:: WRITTEN INSTRUCTION ::
Turn the material below into a numbered list with one line per item, and leave out any blank lines.

*****

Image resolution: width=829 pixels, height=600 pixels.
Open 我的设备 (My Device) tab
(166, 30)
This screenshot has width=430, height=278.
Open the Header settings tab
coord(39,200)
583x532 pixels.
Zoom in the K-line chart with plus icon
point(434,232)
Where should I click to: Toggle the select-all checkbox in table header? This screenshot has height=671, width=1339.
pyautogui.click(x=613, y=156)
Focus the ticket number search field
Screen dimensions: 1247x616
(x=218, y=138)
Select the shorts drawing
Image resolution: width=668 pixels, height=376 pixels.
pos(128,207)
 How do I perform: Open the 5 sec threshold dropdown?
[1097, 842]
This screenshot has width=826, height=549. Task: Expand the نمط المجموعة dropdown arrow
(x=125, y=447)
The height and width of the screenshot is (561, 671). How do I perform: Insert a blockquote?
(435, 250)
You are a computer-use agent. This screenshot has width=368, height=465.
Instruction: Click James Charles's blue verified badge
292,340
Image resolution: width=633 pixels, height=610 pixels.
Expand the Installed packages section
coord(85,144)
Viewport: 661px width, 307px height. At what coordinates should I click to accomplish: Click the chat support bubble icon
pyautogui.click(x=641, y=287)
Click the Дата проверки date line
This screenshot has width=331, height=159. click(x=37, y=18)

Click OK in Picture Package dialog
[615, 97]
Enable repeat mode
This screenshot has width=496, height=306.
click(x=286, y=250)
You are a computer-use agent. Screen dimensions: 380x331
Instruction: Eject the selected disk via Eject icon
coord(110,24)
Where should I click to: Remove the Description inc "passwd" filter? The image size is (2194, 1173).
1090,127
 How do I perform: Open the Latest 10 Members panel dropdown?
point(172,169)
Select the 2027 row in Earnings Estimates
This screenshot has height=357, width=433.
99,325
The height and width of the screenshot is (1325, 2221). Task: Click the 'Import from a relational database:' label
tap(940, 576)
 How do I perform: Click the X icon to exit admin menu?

*****

:: SOLUTION FOR THIS PROBLEM ::
1. Image resolution: width=829 pixels, height=600 pixels.
2. Open 我的设备 (My Device) tab
3. (166, 30)
4. This screenshot has width=430, height=278.
5. Open the Header settings tab
6. coord(39,200)
7. 583x532 pixels.
8. Zoom in the K-line chart with plus icon
9. point(434,232)
10. Where should I click to: Toggle the select-all checkbox in table header? This screenshot has height=671, width=1339.
11. pyautogui.click(x=613, y=156)
12. Focus the ticket number search field
13. Screen dimensions: 1247x616
14. (x=218, y=138)
15. Select the shorts drawing
16. Image resolution: width=668 pixels, height=376 pixels.
17. pos(128,207)
18.  How do I perform: Open the 5 sec threshold dropdown?
19. [1097, 842]
20. This screenshot has width=826, height=549. Task: Expand the نمط المجموعة dropdown arrow
21. (x=125, y=447)
22. The height and width of the screenshot is (561, 671). How do I perform: Insert a blockquote?
23. (435, 250)
24. You are a computer-use agent. This screenshot has width=368, height=465.
25. Instruction: Click James Charles's blue verified badge
26. 292,340
27. Image resolution: width=633 pixels, height=610 pixels.
28. Expand the Installed packages section
29. coord(85,144)
30. Viewport: 661px width, 307px height. At what coordinates should I click to accomplish: Click the chat support bubble icon
31. pyautogui.click(x=641, y=287)
32. Click the Дата проверки date line
33. This screenshot has width=331, height=159. click(x=37, y=18)
34. Click OK in Picture Package dialog
35. [615, 97]
36. Enable repeat mode
37. This screenshot has width=496, height=306.
38. click(x=286, y=250)
39. You are a computer-use agent. Screen dimensions: 380x331
40. Instruction: Eject the selected disk via Eject icon
41. coord(110,24)
42. Where should I click to: Remove the Description inc "passwd" filter? The image size is (2194, 1173).
43. 1090,127
44.  How do I perform: Open the Latest 10 Members panel dropdown?
45. point(172,169)
46. Select the 2027 row in Earnings Estimates
47. This screenshot has height=357, width=433.
48. 99,325
49. The height and width of the screenshot is (1325, 2221). Task: Click the 'Import from a relational database:' label
50. tap(940, 576)
51.  How do I perform: Click the X icon to exit admin menu?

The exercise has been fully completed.